None of the cuts in the House bill are directed at the two the largest federal agricultural spending items — commodity and crop insurance subsidies. In a year of high farm income, the House has focused its cuts instead upon programs that protect the environment, increase economic opportunity, serve beginning and minority farmers, and ensure proper nutrition for low-income families.
The House measure would cut $5.2 billion or 22 percent from the combined USDA and FDA budgets, compared to 6 percent for the government overall. The House proposes deep cuts to mandatory conservation and renewable energy funding provided by the 2008 Farm Bill — a combined $500 million would be cut under the House bill from the Conservation Stewardship Program (CSP), the Environmental Quality Incentives Program (EQIP), Wetland Reserve Program (WRP), and the Biomass Crop Assistance Program (BCAP). With those cuts included, the total cut to agriculture comes to $5.7 billion or 24.5 percent.
The House has singled out a subset of programs that represent a fraction of the full agriculture budget and that are of particular importance to the sustainable agriculture community. For years we have struggled to achieve a fair share of federal farm spending and have made significant strides forward. H.R. 1 sets back our progress by decades.
The House bill would make very major cuts in agricultural research and extension, rural development, and domestic and international feeding programs. It would also eliminate funding completely for a number of small programs of great importance to sustainable, organic, beginning and minority farmers. The National Sustainable Agriculture Information Service (ATTRA), Organic Transitions Research Program, Office of Advocacy and Outreach (to coordinate policy and outreach to beginning, women, and minority farmers), and the Office of Tribal Relations program would all be terminated. These are programs that with minimal resources are charged with serving the most chronically underserved segments of agriculture. Slating programs of such small means for termination suggests a motive that has little to do with deficit reduction. Terminating these programs is unjust and discriminatory.

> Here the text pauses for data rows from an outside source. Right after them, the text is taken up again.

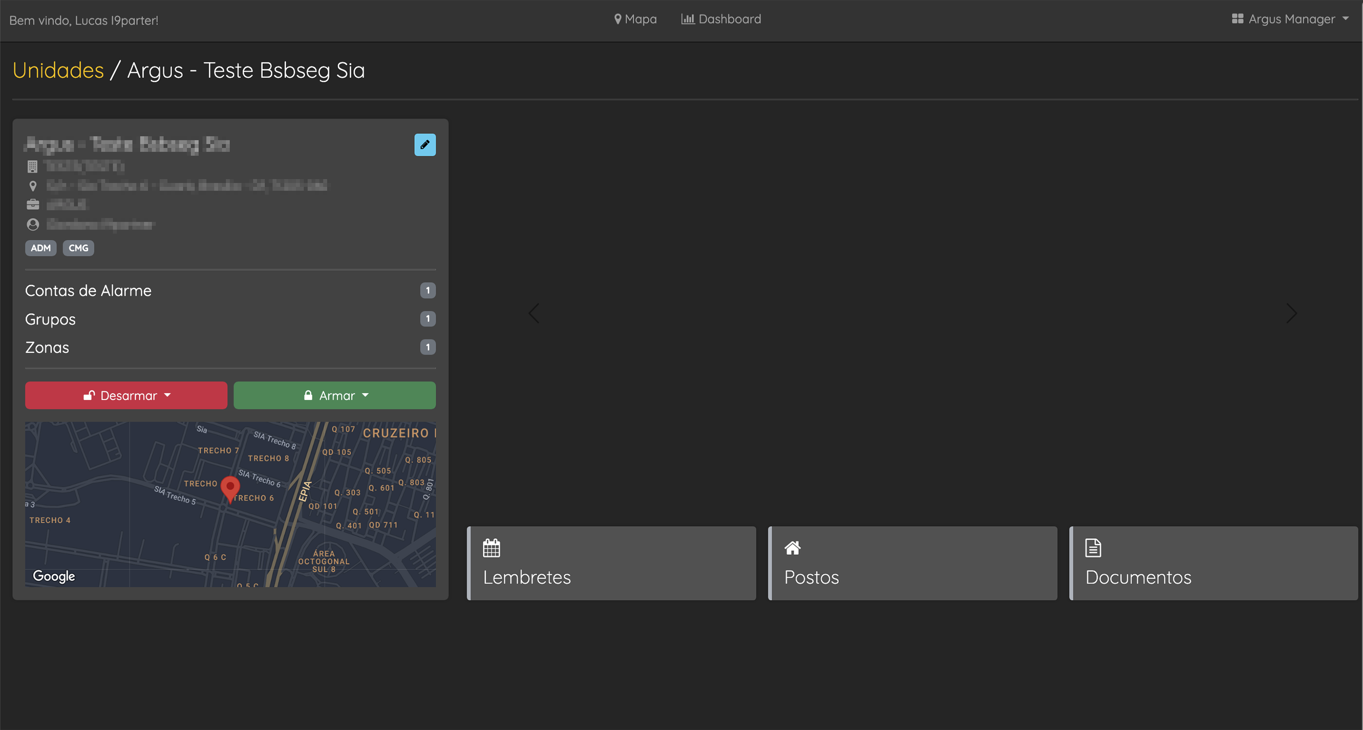
Task: Open the Desarmar dropdown
Action: click(126, 395)
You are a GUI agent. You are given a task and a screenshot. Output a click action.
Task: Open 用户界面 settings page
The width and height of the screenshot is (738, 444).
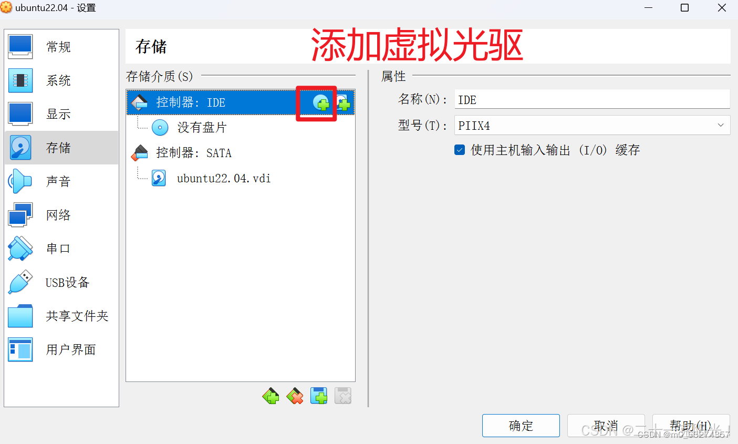tap(61, 349)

At a time of extremely tight credit markets and increased demand for Farm Services Agency (FSA) farm credit, H.R.1 would cut FSA Direct Operating loans by 10% or $100 million and Direct Farm Ownership loans by 27% or $175 million, and would completely eliminate funding for Conservation Loans. The majority of direct lending is targeted to beginning and minority farmers and ranchers although in these tough times many established farmers have had to turn to FSA direct loans to keep operating. Cuts to such an important source of credit in the countryside will only further delay economic recovery in rural America and we urge you to reject them.

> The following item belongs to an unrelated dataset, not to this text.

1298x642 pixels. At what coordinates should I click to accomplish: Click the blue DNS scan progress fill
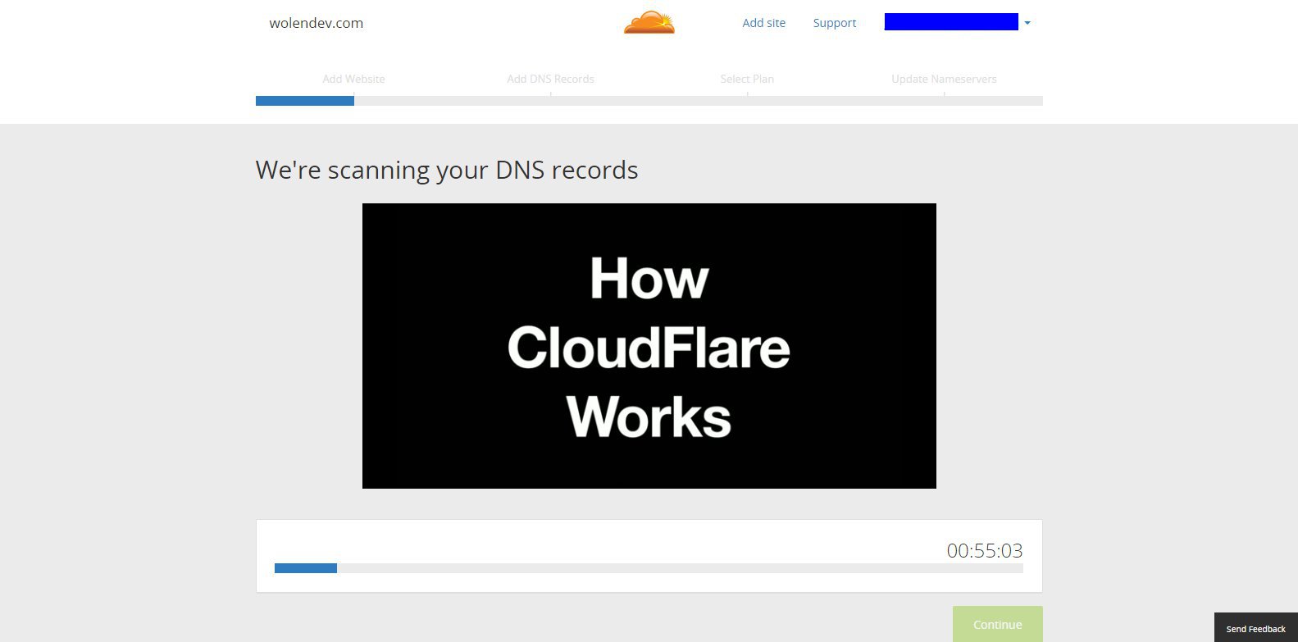pos(306,568)
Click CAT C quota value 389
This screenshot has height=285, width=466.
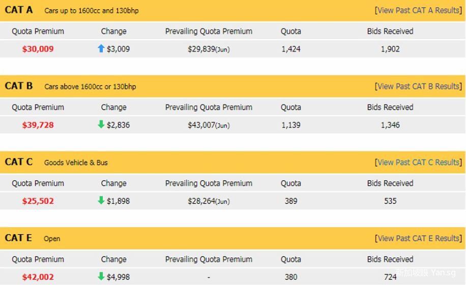(x=291, y=201)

H.R. 1 also cuts several USDA agency administrative budgets more severely than the programs they manage, raising the obvious question of how they could possibly manage and implement the programs with staff cuts of that magnitude. The result is that agencies will find it impossible to do their jobs effectively.
Tell your Senator that if cuts must be made then everything must be on the table. Cuts must be fair, equitable and made based on the merits of each program. Cuts to mandatory funding and the attendant loss of baseline used to determine future Farm Bill funding should be made by the Agriculture Committee in the context of the next Farm Bill or, if need be, in budget reconciliation. Ultimately, these are decisions that must be made in the context of a broader agreement to find savings in mandatory programs on a government-wide basis. With just half a fiscal year remaining, a net freeze at the prior year’s level would be a significant contribution toward a comprehensive deficit reduction plan.